### Record excerpts
=== Section Start ===
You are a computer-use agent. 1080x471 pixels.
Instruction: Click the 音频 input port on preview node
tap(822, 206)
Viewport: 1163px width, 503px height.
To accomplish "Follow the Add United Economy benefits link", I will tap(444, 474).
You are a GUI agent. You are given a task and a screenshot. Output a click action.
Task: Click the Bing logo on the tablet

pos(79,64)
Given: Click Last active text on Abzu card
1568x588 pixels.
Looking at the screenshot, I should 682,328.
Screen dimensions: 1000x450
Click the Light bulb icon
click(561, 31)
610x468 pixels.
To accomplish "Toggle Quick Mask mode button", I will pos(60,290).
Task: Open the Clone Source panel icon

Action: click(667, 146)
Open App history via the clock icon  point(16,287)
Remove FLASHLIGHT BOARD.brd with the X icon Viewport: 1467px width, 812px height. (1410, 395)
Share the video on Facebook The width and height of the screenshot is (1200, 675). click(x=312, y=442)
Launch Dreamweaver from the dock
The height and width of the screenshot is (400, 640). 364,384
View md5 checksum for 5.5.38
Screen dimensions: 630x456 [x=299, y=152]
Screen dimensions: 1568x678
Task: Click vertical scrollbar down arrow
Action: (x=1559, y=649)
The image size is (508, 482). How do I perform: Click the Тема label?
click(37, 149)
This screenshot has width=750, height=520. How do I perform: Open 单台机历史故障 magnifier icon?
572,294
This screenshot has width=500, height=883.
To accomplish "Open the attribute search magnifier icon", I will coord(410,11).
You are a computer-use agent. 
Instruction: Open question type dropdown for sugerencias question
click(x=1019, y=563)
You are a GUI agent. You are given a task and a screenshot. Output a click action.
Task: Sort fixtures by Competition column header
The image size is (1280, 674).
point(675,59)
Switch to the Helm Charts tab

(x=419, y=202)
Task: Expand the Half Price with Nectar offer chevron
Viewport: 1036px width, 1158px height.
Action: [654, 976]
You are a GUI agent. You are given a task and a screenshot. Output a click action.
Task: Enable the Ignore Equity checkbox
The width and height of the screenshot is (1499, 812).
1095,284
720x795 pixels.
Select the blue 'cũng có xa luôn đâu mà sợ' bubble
=== Section End ===
### Work order
Wherever the word "will" occurs in a line of the listing, copy that line.

### Exercise result
To accomplish "Follow the Add United Economy benefits link", I will tap(444, 474).
To accomplish "Toggle Quick Mask mode button", I will pos(60,290).
To accomplish "Open the attribute search magnifier icon", I will coord(410,11).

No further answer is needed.